DAVID GONZÁLEZ, POETA por PATXI IRURZUN



“Fue el último de una estirpe de poetas. El último bohemio”

No llegamos a tiempo, David. Pero seguimos adelante. Como esos boxeadores sonados y tenaces, que necesitan besar la lona para levantarse de sí mismos una y otra vez. El último golpe fue duro, mortal. Tú sabías que no lo podías esquivar, así que decidiste encajarlo con dignidad, convirtiendo, como siempre hiciste, tu derrota en una victoria por puntos, en ese combate a muerte que fue para ti la poesía.

El pasado 6 de febrero conocimos la dolorosa noticia del fallecimiento del poeta David González. Llevaba enfermo algún tiempo y en las últimas semanas algunos de sus amigos y admiradores trabajábamos contra reloj −contra ese implacable reloj de sol en que todas las horas hieren y la última mata− en un libro de homenaje y agradecimiento. No llegamos a tiempo, porque no acabábamos de creernos y de aceptar que un día ya no estaría con nosotros; porque pensábamos que también esta vez se pondría en pie. Vicente Muñoz, su amigo del alma, expresó lo que todos sentimos cuando se fue: nos hemos quedado huérfanos. Nuestro consuelo es saber que, al menos, en sus últimas horas David todavía pudo leer algunos de los textos que escribimos para él.

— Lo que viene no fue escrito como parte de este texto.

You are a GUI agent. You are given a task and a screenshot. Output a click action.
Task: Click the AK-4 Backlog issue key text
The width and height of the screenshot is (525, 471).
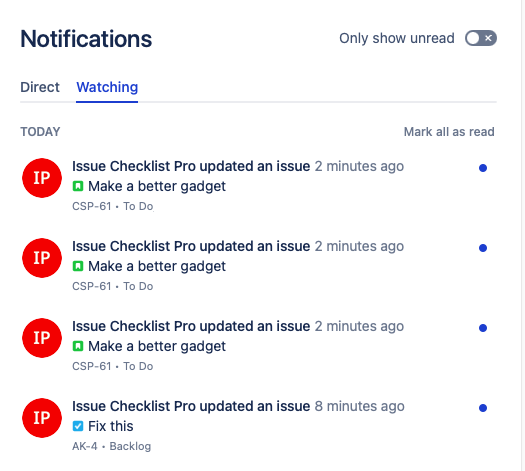pos(111,446)
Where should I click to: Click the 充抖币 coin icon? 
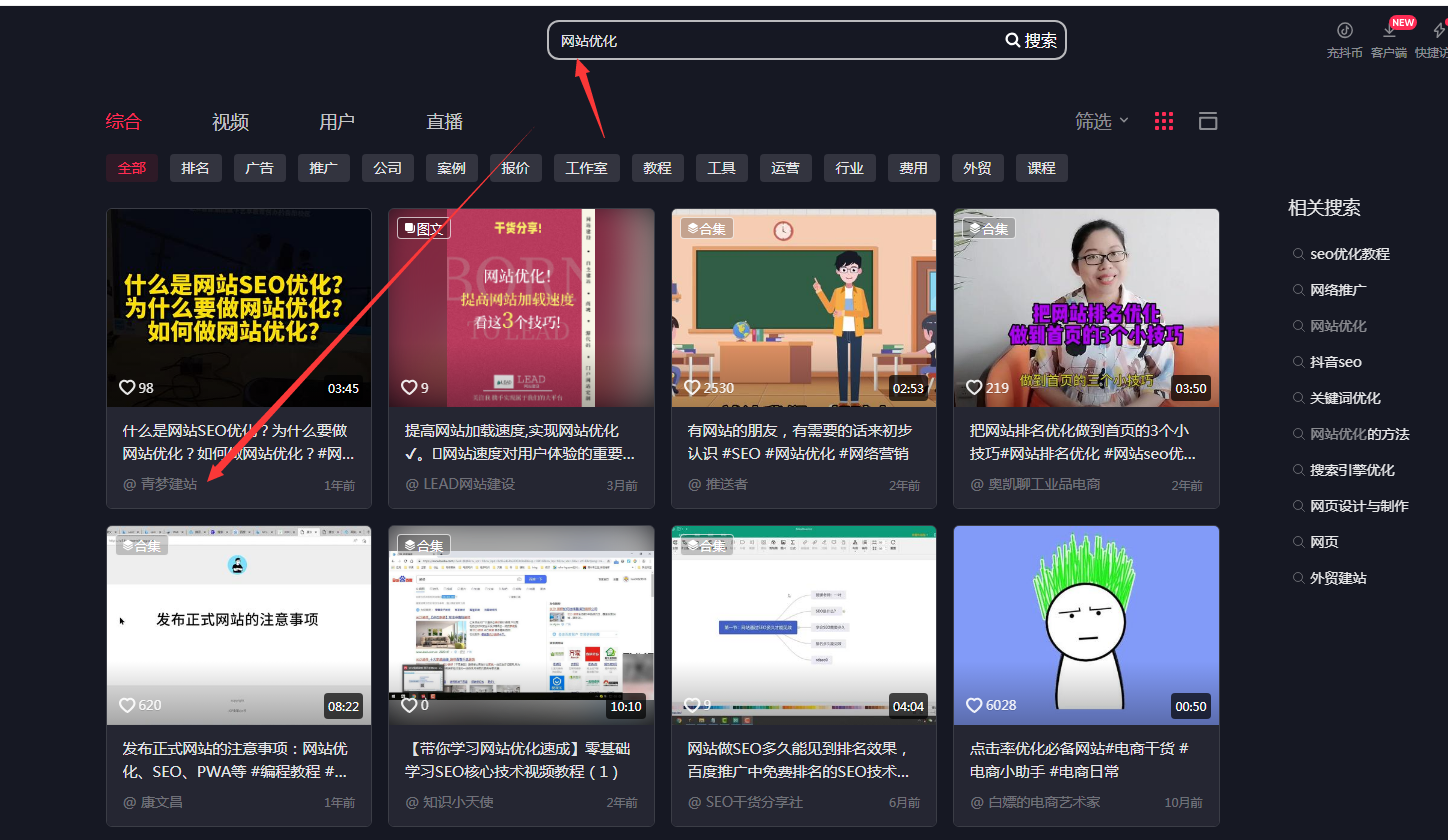(1345, 31)
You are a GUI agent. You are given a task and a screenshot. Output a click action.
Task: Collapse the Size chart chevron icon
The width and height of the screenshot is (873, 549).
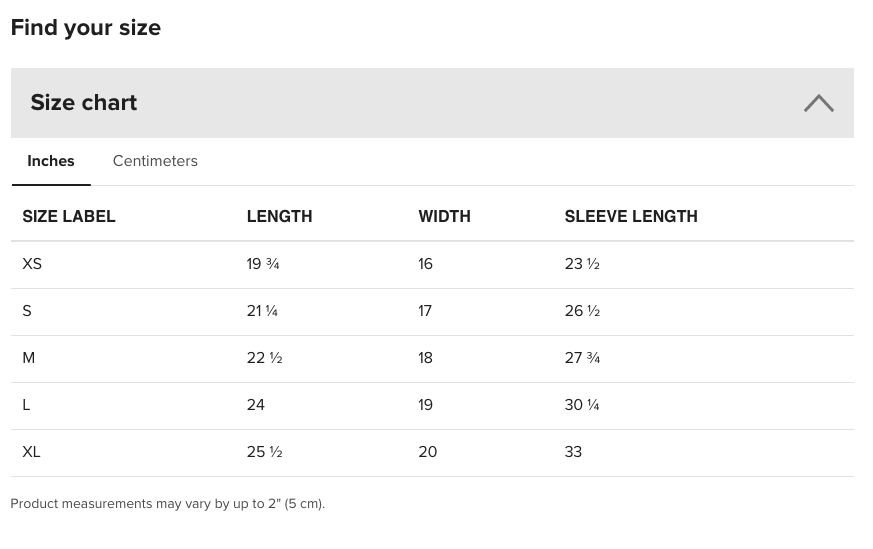(818, 104)
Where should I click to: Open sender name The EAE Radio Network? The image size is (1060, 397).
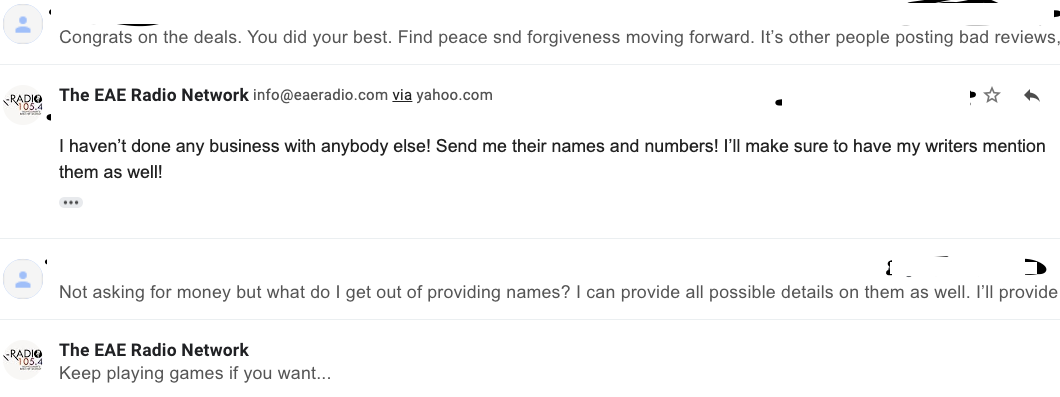(x=154, y=95)
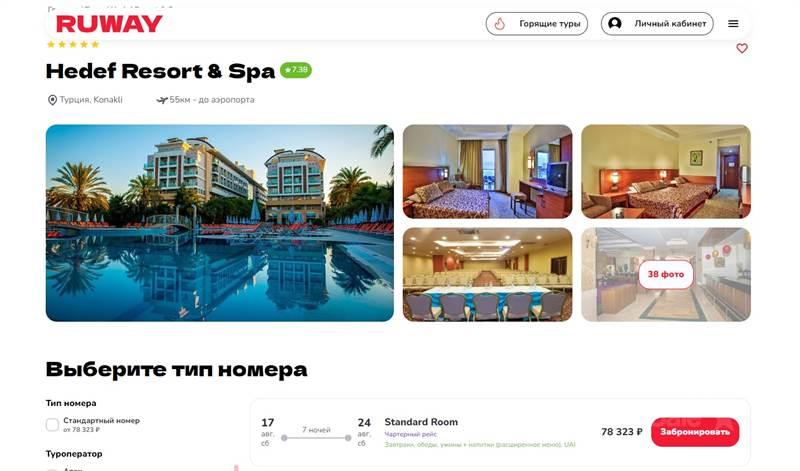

Todas las biografías de David cuentan que se hizo poeta en la cárcel, pero él, sin saberlo, ya amasaba versos mucho antes −versos como piedras arrojadas contra las ventanas, como escribió Raymond Carver−. Por ejemplo, cuando las aguas del pantano lo arrastraron del pueblo en que nació, San Andrés de los Tacones; o cuando se miró las manos por primera vez y supo que los niños siempre las tienen limpias. Muchos, es cierto, llegamos a David por aquellos primeros poemas de la cárcel, atraídos por el halo de malditismo que siempre lo acompañó y que él no se encargó de disipar, porque no podía hacerlo, porque no había ninguna impostura en ello: David fue un poeta de barrio, de calle y callejón, de trena y acería industrial. Y estaba orgulloso de ello. Fue, pues, tal vez un poeta maldito, pero −como escribió otro de sus amigos, el músico y escritor Ángel Petisme− más malditos son los burócratas de la poesía que se reparten premios, prebendas y cargos y que lo silenciaron.

Yo conocí a David a finales de los ochenta, cuando algunos de nosotros todavía soñábamos con vivir de la literatura. Nos enviábamos por correo cartas con nuestras primeras publicaciones, nos encontrábamos en viajes al fin de la noche, en los que David siempre apuraba con más ansiedad que nadie la vida y las madrugadas, como si fueran las chustas de sus cigarros. Los demás acabamos rindiéndonos, aunque fuera a medias, pero él no tiró la toalla, abandonó la fábrica para vivir de la poesía, sabiendo que en esa apuesta los que ganaban eran la pobreza y el invierno. Y así se mantuvo, escribiendo y leyendo cada día en su casa de la Plaza de la Soledad, en Cimadevilla, a pesar de las noches infinitas, en las que golpeaba con sus anillos los atriles y la barras de los bares, mientras recitaba con la contundencia de las piedras sus versos como cantares de ciego.

David González fue, seguramente, el último de una estirpe de poetas. El último bohemio. Y, sobre todo, un escritor inmenso, cuya poesía ha marcado a fuego a cientos de lectores y escritores, como demuestra el libro que le debemos y en el que colaboran un centenar de poetas y músicos.

El cáncer le arrebató la vida y en las últimas semanas la voz, pero David se levanta una vez más, indomable, de la lona, porque nos dejó sus versos, que todavía seguimos oyendo y leyendo, en la veintena de libros que escribió y que desde aquí reivindicamos.

David, amigo, hemos recogido tus guantes. Descansa en paz.